• Tasks to complete:
1 – In the passage on the Medici and their artists, where was Domenico Veneziano when he wrote his letter to Piero in April 1438?
2 – Write out the part of the passage on the Medici and their artists that starts at "Painters and sculptors" and ends at "the Casa Baglioni.", word for word.

Excerpted passage: Begin

Painters and sculptors were admitted into the family circle of the Palace in the Via Larga, and numbered among Cosimo's most intimate friends. Michelozzo followed him in his exile to Venice, and Donatello begged that he might be buried close to his patron's tomb in S. Lorenzo, in order that he might be near him in death as he had been in life. Cosimo's eldest son Piero il Gottoso—the Gouty—shared his father's love of art, and, in spite of continual ill-health, took a keen interest in the painters whom he employed, and personally superintended the decoration of the Medici Palace. It was to him that Domenico Veneziano, in April 1438, wrote the following letter from Perugia, where he was engaged in painting the figures of twenty-five illustrious soldiers and scholars in the hall of the Casa Baglioni.

"Most Illustrious and Generous Friend,—With all due respect I am glad to inform you that I am well, and hope that you too are well and happy. Many a time have I inquired for news of you, but could hear nothing until the other day Manno Donati told me that you had gone to Ferrara, and were very well in health, which afforded me great consolation. And had I known where you were, I would have written to you before, as much for my own satisfaction as out of the duty I owe you. For although in my humble condition I have no right to address your gentilezza, the perfect and true love which I bear to you, and all of yours, gives me boldness to write this, knowing how much I owe to you. I hear that Cosimo is going to have an altar-piece painted, and desires it to be a magnificent work. The idea pleases me greatly, and would please me still more if I might be allowed to paint the picture; and if this could be, I believe I could show you marvellous things.

Excerpted passage: End
Extracted information: Begin

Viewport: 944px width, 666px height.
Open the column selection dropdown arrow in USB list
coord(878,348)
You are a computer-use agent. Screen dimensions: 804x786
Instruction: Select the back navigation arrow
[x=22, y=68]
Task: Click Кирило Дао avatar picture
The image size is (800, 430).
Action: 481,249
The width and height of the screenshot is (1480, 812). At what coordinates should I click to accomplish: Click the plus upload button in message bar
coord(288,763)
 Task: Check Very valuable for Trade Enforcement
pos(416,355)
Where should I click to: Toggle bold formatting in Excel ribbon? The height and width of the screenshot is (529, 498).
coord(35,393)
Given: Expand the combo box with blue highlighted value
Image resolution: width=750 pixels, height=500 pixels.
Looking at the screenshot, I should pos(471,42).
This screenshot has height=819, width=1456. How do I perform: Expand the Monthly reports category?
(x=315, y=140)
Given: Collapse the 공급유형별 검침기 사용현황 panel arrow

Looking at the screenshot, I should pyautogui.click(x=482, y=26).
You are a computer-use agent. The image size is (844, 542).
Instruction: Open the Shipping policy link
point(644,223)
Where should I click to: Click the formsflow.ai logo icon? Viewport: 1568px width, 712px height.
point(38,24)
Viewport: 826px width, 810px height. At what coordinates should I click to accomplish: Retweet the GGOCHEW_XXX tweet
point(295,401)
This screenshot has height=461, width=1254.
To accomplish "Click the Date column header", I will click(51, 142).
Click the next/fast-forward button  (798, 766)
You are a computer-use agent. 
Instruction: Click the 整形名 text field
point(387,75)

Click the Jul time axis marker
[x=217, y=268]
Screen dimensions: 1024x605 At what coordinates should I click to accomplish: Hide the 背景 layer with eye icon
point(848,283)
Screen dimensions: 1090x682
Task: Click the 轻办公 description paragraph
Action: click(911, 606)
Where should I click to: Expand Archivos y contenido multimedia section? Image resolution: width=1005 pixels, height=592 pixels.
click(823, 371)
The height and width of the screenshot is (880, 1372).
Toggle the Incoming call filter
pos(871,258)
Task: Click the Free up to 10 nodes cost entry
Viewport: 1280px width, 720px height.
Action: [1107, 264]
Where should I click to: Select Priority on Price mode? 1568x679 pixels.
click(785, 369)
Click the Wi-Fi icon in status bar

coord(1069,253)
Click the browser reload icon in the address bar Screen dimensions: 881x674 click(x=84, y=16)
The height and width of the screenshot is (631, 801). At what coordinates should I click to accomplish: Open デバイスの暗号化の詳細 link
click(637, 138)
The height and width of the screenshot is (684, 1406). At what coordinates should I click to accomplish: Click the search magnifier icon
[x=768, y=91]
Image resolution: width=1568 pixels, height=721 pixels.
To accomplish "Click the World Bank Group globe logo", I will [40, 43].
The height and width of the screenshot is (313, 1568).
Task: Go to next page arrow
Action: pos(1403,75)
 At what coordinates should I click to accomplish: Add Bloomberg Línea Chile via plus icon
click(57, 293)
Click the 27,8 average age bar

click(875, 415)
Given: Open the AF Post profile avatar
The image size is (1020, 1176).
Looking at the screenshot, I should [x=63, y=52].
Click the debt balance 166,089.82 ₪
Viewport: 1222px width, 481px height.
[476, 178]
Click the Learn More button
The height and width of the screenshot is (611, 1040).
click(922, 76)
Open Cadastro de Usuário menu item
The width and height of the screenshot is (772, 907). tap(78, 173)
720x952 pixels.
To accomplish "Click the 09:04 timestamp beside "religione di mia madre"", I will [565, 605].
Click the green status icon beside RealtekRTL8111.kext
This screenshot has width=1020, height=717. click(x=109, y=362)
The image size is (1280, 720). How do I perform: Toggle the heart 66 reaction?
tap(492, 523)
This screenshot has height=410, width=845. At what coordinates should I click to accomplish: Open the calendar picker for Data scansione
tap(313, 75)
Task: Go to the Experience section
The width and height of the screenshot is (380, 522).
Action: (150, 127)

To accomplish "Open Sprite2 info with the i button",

Extracted information: End

• Task responses:
1 – He was in Perugia, painting figures in the hall of the Casa Baglioni.

2 –
Painters and sculptors were admitted into the family circle of the Palace in the Via Larga, and numbered among Cosimo's most intimate friends. Michelozzo followed him in his exile to Venice, and Donatello begged that he might be buried close to his patron's tomb in S. Lorenzo, in order that he might be near him in death as he had been in life. Cosimo's eldest son Piero il Gottoso—the Gouty—shared his father's love of art, and, in spite of continual ill-health, took a keen interest in the painters whom he employed, and personally superintended the decoration of the Medici Palace. It was to him that Domenico Veneziano, in April 1438, wrote the following letter from Perugia, where he was engaged in painting the figures of twenty-five illustrious soldiers and scholars in the hall of the Casa Baglioni.